Porn in Seattle Public Libraries: can libraries do anything about it?

Posted in Case Comment by LTA-Editor on October 7, 2013

blogpicBy Abby St. Hilaire

With recent arrests of library patrons caught viewing child pornography, the issue of porn in Washington public libraries seems to have resurfaced.  As was the issue just a few years ago, Seattle residents are again questioning whether libraries can or should filter Internet content.

The Washington Supreme Court has provided a definitive answer to whether or not libraries can filter Internet content. In Bradburn v. North Central Regional Library District (2010), the court held that public libraries enjoy broad discretion to select materials for their collection, including materials made available through the Internet.

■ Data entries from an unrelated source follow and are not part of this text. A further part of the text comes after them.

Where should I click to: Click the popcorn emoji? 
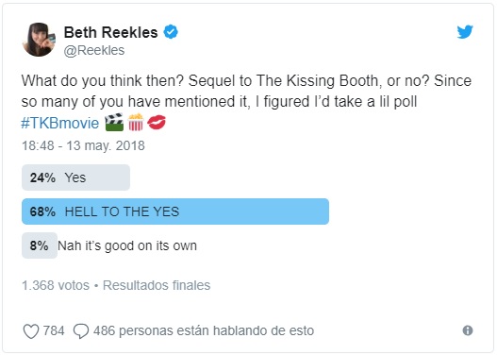(136, 122)
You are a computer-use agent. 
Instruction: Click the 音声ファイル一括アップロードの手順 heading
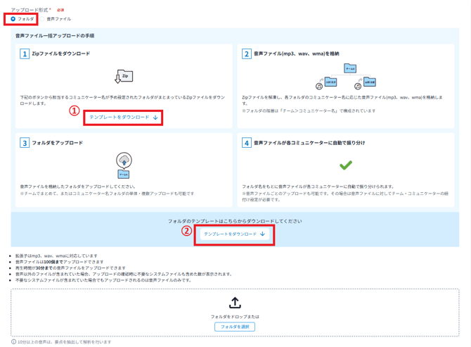point(55,35)
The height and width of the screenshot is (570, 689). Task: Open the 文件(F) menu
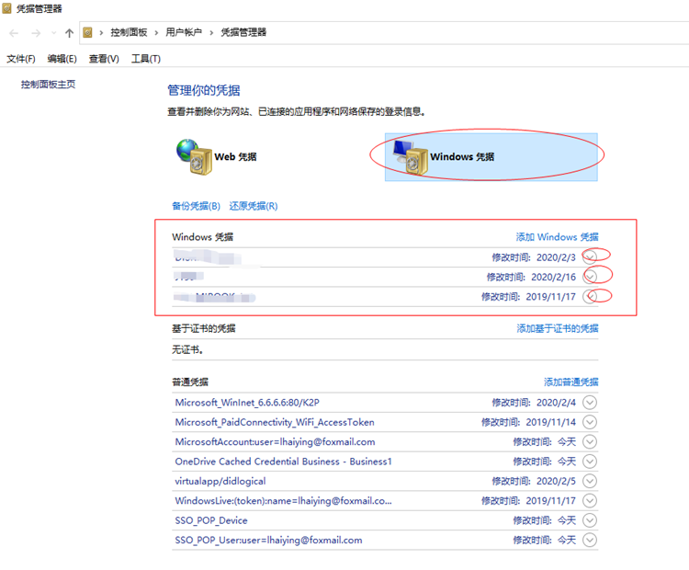click(x=20, y=59)
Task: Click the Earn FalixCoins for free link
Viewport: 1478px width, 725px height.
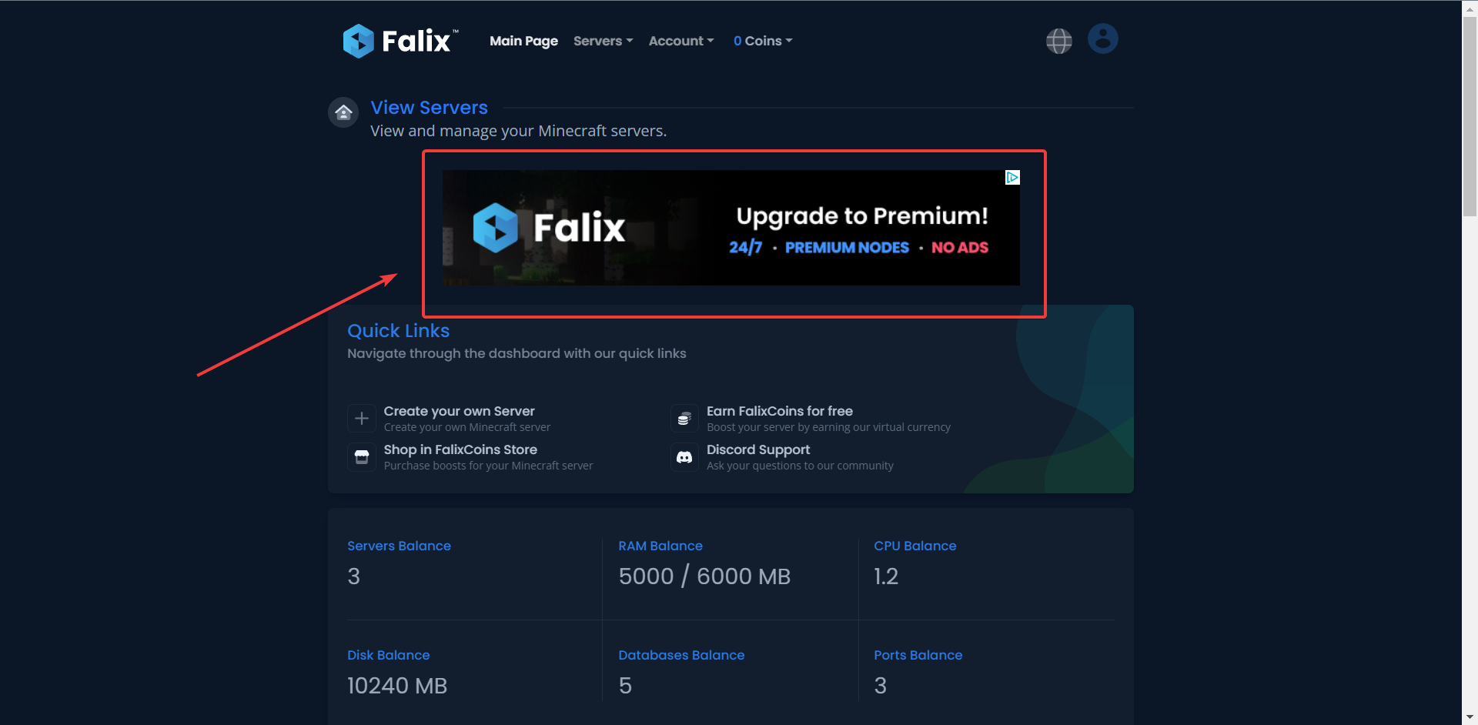Action: pos(780,411)
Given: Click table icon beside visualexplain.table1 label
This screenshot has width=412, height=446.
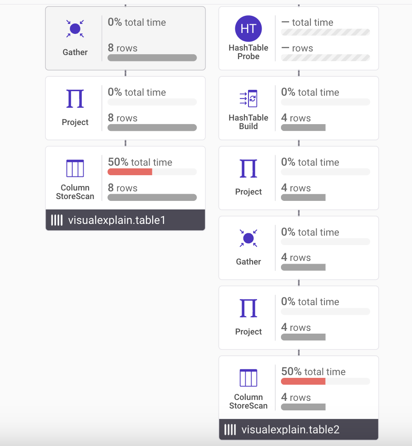Looking at the screenshot, I should point(56,220).

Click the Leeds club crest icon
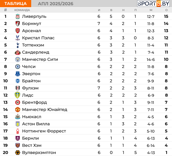18,95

At issue in Bradburn was the North Central Regional Library District’s (NCRL) implementation of a widely used web filtering service, which used protected algorithms and actual human review to sort web sites into categories based upon predominant content. The filter system was installed at each of the NCRL’s 28 branches and worked to block several categories of content. Beyond the blocked categories, NCRL also blocked Image Search, Video Search, and Spam classifications, certain specific image search Web sites, and the “personals” section of craigslist.org. NCRL also initially blocked, but subsequently unblocked, access to youtube.com, myspace.com, and craigslist.org (except for the “personals” section).

Specifically at issue in Bradburn was the NCRL’s Internet policy, which stated that the libraries’ Internet filters would not be disabled at the request of an adult patron. Meaning, if desired material was blocked under the Internet policy, it would not be unblocked upon request. However, the policy did allow for erroneously blocked material to be unblocked upon request.

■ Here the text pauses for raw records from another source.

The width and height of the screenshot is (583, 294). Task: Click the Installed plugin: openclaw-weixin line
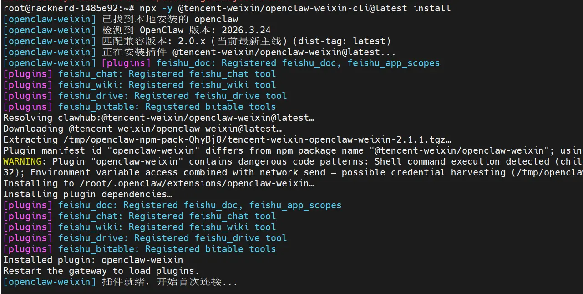tap(93, 260)
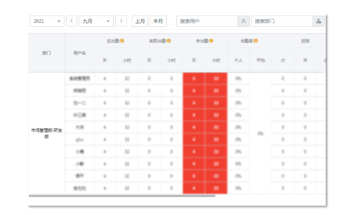Click the first red 未出勤 days cell
Viewport: 354px width, 215px height.
pyautogui.click(x=194, y=79)
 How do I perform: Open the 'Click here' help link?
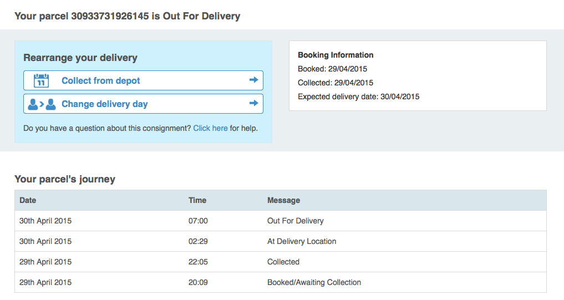(x=210, y=128)
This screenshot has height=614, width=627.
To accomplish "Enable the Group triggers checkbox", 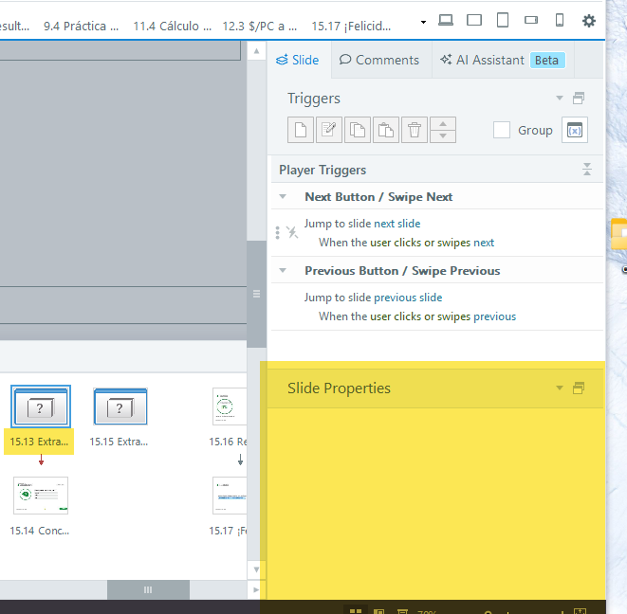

The Plaintiffs in Bradburn—Sarah Bradburn, Pearl Cherrington, and Charles Heinlen—were patrons of NCRL who claimed that their Internet access to certain Web sites had been blocked by NCRL’s filter. The plaintiffs challenged the filtering policy’s constitutionality and, in particular, NCRL’s decision that it would not disable the filter at the request of an adult.

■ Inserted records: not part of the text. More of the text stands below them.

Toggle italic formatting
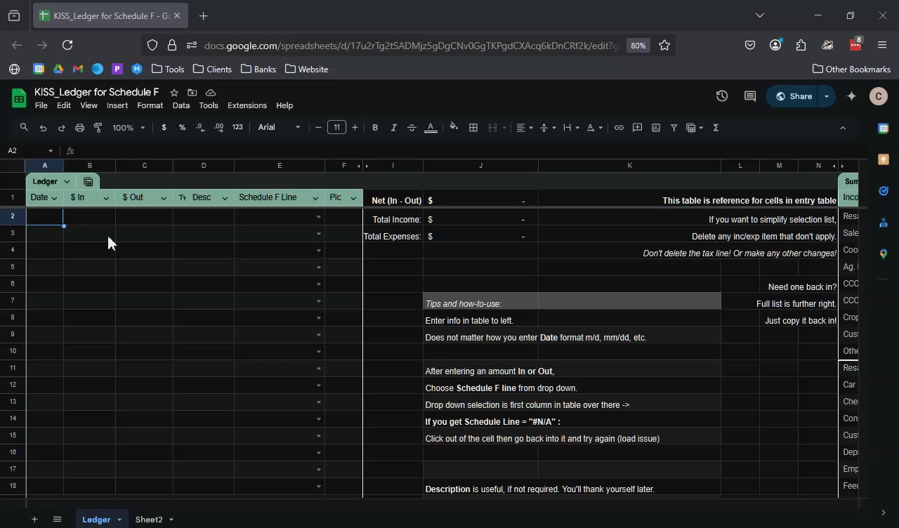393,128
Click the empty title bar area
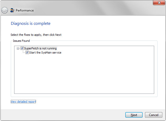Image resolution: width=166 pixels, height=121 pixels. tap(85, 7)
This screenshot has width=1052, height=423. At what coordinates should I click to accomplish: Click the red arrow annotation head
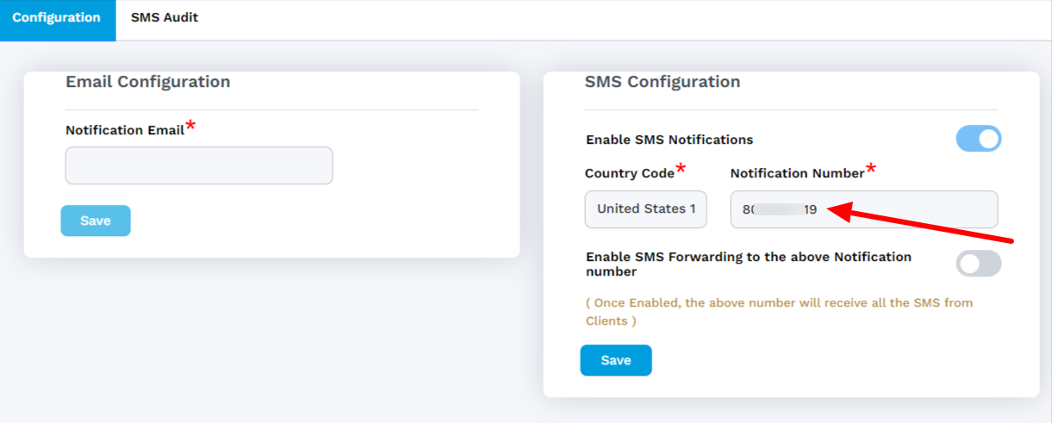tap(837, 212)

Ultimately, the Washington Supreme Court found for the libraries and held that a public library has historically enjoyed broad discretion to select materials to add to its collection of printed materials for its patrons’ use. Accordingly, the Court held that a public library has broad discretion to choose what materials, from millions of Internet sites, it will add to its “collection.” Public libraries have never been required to include all constitutionally protected speech in their collections and have traditionally had the authority to, for example, legitimately decline to include adult-oriented material such as pornography. In light of this history, the Court found that libraries may exercise this same discretion with respect to Internet materials.

Despite the discretion recognized by Bradburn, the public libraries in Seattle have not exercised their discretion to filter the Internet content viewed by patrons.  Instead, Seattle libraries have implemented policies more aligned with the American Library Association’s Library Bill of Rights, which provides: “Libraries should challenge censorship in the fulfillment of their responsibility to provide information and enlightenment.”

While there is a clear answer to whether libraries can filter Internet content, the question of whether they should is far from resolved.